CITTA’ DEL VATICANO, venerdì, 14 settembre 2007 (ZENIT.org).- La Santa Sede ha ribadito in un documento pubblicato questo venerdì che somministrare acqua e cibo ai pazienti che versano nel cosiddetto “stato vegetativo” è moralmente obbligatorio.
Inoltre, l’alimentazione e l’idratazione artificiali non possono essere interrotte, almeno in linea di principio, anche quando questo stato si prolunghi fino ad essere definito dal punto di vista medico “permanente”.
Sono i due concetti cardine ribaditi in un documento approvato da Benedetto XVI e reso noto quest’oggi dalla Congregazione per la Dottrina della Fede, in risposta ai quesiti sollevati in passato dai Vescovi degli Stati Uniti.
Le risposte della suddetta Congregazione sono state approvate dal Santo Padre Benedetto XVI nel corso dell’udienza concessa al Cardinale William J. Levada, Prefetto del Dicastero.
“La somministrazione di cibo e acqua, anche per vie artificiali, è in linea di principio un mezzo ordinario e proporzionato di conservazione della vita”, spiega il documento.
“Essa è quindi obbligatoria, nella misura in cui e fino a quando dimostra di raggiungere la sua finalità propria, che consiste nel procurare l’idratazione e il nutrimento del paziente. In tal modo si evitano le sofferenze e la morte dovute all’inanizione e alla disidratazione”.
“Un paziente in ‘stato vegetativo permanente’ è una persona, con la sua dignità umana fondamentale, alla quale sono perciò dovute le cure ordinarie e proporzionate, che comprendono, in linea di principio, la somministrazione di acqua e cibo, anche per vie artificiali”.
Una nota di commento alle Risposte pubblicata dalla stessa Congregazione vaticana spiega che “nell’affermare che la somministrazione di cibo e acqua è moralmente obbligatoria in linea di principio, la Congregazione per la Dottrina della Fede non esclude che in qualche regione molto isolata o di estrema povertà l’alimentazione e l’idratazione artificiali possano non essere fisicamente possibili”.
In quei casi, riconosce, “allora ‘ad impossibilia nemo tenetur’, sussistendo però l’obbligo di offrire le cure minimali disponibili e di procurarsi, se possibile, i mezzi necessari per un adeguato sostegno vitale”.

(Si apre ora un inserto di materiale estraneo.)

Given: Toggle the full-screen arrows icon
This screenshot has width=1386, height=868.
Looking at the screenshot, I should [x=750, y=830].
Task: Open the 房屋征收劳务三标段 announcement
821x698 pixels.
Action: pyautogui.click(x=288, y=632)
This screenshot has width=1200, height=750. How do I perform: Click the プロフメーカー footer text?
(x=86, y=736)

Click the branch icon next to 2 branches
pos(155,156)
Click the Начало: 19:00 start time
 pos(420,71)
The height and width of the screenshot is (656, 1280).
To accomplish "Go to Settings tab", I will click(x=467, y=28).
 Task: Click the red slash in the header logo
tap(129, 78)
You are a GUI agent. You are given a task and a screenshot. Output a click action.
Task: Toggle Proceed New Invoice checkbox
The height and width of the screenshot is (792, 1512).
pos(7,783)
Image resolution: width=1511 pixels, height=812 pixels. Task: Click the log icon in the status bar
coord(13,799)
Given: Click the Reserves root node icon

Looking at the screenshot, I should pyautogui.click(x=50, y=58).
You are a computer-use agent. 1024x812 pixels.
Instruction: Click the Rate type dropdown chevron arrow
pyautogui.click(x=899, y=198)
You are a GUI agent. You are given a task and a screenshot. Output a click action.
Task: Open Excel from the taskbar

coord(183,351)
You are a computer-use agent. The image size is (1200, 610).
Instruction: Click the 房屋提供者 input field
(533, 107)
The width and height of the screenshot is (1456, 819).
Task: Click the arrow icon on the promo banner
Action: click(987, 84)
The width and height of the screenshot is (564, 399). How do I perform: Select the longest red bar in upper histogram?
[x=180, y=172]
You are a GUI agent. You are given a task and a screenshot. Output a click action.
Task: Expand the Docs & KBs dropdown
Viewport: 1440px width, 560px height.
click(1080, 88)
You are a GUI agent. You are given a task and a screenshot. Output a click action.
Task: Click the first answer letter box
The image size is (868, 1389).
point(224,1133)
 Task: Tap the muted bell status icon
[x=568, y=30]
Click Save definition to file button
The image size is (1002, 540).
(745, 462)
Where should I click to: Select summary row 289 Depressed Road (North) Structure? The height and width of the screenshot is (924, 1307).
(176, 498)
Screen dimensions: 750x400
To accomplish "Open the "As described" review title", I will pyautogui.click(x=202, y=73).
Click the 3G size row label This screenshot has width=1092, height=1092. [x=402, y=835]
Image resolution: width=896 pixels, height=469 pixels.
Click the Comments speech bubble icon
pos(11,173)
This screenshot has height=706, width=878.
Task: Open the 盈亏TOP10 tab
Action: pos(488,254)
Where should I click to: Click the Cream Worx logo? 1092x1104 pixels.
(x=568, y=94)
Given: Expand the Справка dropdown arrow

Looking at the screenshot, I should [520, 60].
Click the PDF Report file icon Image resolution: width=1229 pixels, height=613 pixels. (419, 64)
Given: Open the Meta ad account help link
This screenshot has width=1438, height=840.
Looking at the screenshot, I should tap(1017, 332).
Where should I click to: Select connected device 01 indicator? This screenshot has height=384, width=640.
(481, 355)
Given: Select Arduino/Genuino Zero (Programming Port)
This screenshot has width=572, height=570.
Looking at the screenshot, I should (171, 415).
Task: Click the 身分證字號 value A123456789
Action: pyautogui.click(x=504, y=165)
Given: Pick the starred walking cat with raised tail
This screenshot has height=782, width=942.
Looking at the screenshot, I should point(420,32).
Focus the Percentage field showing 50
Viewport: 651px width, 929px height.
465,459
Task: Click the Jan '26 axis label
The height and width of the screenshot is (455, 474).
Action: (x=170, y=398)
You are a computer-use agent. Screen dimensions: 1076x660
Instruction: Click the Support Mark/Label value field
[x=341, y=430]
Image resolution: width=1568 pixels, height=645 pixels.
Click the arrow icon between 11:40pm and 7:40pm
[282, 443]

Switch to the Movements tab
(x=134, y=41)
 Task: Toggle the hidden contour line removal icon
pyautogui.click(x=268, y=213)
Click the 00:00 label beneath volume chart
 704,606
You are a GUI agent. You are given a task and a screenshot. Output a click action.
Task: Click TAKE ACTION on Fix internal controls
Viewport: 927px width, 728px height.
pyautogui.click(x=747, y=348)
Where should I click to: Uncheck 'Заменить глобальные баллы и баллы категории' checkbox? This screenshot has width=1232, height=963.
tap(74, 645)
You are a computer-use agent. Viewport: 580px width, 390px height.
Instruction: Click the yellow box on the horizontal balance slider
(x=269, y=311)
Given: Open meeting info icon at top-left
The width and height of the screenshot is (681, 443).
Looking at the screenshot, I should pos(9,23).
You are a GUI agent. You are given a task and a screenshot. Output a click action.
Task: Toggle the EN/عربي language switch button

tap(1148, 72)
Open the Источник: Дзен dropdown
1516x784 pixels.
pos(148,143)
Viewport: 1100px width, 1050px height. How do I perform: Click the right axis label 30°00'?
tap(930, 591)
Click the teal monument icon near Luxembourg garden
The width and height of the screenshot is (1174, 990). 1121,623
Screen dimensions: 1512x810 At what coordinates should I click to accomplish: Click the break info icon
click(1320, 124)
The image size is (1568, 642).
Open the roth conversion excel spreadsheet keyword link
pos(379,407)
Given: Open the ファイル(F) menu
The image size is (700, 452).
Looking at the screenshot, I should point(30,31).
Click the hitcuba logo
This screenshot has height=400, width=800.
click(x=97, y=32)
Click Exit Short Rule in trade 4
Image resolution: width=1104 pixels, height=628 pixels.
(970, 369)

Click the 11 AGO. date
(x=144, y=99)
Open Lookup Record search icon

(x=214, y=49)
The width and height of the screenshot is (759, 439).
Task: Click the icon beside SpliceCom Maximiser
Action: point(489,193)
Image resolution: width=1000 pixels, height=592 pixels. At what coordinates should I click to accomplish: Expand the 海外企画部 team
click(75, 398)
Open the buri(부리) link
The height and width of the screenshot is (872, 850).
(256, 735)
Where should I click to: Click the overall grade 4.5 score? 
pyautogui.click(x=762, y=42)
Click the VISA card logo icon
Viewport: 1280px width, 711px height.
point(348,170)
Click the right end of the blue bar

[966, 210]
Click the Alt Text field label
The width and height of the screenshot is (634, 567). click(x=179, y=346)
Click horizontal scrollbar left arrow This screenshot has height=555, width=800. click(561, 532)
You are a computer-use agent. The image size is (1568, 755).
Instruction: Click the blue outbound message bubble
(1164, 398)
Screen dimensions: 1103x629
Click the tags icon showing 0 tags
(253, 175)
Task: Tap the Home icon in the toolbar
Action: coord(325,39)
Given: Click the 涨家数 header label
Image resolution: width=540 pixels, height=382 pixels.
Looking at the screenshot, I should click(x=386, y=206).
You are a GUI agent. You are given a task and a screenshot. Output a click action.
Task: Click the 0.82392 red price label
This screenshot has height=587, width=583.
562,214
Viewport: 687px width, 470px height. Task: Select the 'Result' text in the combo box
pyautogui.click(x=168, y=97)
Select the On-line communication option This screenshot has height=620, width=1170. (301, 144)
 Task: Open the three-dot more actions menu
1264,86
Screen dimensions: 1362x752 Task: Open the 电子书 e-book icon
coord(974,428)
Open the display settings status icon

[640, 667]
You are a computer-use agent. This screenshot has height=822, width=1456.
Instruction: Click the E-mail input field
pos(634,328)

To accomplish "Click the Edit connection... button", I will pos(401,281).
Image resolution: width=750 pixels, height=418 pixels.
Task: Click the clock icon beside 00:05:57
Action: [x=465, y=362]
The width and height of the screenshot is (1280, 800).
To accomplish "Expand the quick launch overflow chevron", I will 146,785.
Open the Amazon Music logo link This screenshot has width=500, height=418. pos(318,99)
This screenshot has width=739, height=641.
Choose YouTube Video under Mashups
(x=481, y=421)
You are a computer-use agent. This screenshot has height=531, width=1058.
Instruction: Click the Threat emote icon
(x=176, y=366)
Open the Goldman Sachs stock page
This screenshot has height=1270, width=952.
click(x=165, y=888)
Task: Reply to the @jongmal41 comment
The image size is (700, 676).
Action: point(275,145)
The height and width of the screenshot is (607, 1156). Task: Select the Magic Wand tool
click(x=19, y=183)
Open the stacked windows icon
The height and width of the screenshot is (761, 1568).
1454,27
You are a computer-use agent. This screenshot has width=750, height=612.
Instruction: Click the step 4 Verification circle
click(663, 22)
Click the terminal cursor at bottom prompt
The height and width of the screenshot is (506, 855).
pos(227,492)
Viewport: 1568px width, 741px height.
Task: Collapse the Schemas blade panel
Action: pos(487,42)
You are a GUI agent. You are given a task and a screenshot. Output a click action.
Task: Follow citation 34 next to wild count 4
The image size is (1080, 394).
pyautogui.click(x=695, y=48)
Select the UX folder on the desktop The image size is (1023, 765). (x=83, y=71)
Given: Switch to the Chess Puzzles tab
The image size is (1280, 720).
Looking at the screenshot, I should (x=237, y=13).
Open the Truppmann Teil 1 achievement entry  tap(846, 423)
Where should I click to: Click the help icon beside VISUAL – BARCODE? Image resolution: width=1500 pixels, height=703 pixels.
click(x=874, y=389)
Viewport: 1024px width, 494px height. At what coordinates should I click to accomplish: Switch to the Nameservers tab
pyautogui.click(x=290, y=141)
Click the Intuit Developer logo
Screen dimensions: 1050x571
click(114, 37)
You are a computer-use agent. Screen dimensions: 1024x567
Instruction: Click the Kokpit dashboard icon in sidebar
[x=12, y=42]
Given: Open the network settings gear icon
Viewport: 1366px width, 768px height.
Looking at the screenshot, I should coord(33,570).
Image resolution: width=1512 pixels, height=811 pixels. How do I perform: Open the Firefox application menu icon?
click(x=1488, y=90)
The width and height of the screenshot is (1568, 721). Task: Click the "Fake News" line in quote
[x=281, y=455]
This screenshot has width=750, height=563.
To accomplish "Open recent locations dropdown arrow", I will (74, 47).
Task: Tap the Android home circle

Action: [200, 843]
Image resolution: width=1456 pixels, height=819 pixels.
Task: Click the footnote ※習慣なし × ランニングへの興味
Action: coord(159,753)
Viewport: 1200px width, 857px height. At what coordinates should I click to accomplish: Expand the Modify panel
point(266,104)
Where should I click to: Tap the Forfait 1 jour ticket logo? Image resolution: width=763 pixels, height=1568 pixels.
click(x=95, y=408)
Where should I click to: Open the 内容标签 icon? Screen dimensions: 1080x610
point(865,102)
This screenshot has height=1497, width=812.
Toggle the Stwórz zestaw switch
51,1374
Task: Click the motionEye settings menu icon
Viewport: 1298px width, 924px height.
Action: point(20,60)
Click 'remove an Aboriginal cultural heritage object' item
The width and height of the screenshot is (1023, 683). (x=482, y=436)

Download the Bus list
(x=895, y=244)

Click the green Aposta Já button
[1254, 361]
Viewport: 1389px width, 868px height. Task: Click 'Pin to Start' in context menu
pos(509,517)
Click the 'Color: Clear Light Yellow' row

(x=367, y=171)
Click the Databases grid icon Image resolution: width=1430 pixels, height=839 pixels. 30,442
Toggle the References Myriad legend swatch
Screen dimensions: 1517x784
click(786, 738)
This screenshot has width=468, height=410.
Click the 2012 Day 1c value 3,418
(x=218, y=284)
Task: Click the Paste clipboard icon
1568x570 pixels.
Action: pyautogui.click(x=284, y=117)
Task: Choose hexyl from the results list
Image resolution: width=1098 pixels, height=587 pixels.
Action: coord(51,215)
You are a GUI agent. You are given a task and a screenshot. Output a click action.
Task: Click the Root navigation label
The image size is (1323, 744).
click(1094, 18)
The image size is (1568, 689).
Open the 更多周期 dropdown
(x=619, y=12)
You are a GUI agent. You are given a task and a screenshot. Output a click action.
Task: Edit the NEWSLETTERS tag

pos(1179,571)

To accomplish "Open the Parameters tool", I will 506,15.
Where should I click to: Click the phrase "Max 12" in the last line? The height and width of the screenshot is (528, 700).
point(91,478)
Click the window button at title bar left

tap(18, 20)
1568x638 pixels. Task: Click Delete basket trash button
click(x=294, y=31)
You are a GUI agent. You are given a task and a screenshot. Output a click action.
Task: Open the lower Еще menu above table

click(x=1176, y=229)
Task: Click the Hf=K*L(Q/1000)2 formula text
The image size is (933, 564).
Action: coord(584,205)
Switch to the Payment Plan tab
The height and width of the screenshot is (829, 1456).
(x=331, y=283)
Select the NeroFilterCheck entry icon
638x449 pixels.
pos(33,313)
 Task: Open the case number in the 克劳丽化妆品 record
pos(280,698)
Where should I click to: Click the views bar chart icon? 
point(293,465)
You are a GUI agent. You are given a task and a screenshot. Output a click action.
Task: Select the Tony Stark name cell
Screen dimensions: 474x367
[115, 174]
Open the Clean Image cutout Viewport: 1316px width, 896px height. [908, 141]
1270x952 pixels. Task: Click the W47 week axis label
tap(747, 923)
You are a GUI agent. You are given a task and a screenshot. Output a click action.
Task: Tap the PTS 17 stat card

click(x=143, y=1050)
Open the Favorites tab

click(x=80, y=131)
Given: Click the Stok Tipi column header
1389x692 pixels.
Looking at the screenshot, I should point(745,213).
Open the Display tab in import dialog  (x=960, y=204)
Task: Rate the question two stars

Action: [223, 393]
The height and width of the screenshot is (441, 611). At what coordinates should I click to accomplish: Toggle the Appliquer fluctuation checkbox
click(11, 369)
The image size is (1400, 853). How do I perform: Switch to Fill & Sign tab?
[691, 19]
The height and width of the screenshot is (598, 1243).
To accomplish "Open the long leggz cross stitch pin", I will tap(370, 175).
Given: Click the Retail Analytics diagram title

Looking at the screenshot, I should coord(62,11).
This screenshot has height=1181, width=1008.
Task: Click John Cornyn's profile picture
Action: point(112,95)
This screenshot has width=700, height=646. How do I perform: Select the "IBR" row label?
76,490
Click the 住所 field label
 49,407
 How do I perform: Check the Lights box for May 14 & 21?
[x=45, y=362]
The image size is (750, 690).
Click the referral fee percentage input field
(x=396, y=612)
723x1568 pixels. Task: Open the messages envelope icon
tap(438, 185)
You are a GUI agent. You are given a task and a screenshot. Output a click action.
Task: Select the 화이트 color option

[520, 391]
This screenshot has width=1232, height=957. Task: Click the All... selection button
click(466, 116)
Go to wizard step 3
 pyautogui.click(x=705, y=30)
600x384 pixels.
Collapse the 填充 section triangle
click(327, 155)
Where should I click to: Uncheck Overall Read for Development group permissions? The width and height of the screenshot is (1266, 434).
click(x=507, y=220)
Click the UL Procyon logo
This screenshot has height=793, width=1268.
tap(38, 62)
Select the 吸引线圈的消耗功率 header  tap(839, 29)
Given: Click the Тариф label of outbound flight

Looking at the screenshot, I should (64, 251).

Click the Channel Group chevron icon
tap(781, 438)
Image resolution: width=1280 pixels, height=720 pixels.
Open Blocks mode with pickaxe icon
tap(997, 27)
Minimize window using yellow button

“Non si esclude neppure che, per complicazioni sopraggiunte, il paziente possa non riuscire ad assimilare il cibo e i liquidi, diventando così del tutto inutile la loro somministrazione. Infine, non si scarta assolutamente la possibilità che in qualche raro caso l’alimentazione e l’idratazione artificiali possano comportare per il paziente un’eccessiva gravosità o un rilevante disagio fisico legato, per esempio, a complicanze nell’uso di ausili strumentali”.
“Questi casi eccezionali”, si legge ancora nella nota, “nulla tolgono però al criterio etico generale, secondo il quale la somministrazione di acqua e cibo, anche quando avvenisse per vie artificiali, rappresenta sempre un ‘mezzo naturale’ di conservazione della vita e non un ‘trattamento terapeutico’. Il suo uso sarà quindi da considerarsi ‘ordinario’ e ‘proporzionato’, anche quando lo ‘stato vegetativo’ si prolunghi”.
In una intervista alla “Radio Vaticana”, il Sottosegretario della Congregazione per la Dottrina della Fede, il domenicano Augustine Di Noia, ha affermato che “la qualità della vita non è un giudizio che sta a noi dare. La vita è un dono di Dio, e la Chiesa ha insegnato che è un dono non soggetto alla determinazione e alla decisione di alcuno, inclusa la stessa persona malata”.
“La dignità della persona umana, quindi, perdura per tutto il corso del suo sviluppo fisico”.
“La persona umana è, dal punto di vista cattolico, se posso usare una parola grande, ontologicamente costituita in modo da possedere una dignità che dura in tutti i vari stati fisici che ogni persona sperimenta nel corso della vita, dal grembo materno al momento finale prima della morte – ha osservato –. Non si può porre fine alla vita in nessun momento per nessun motivo”.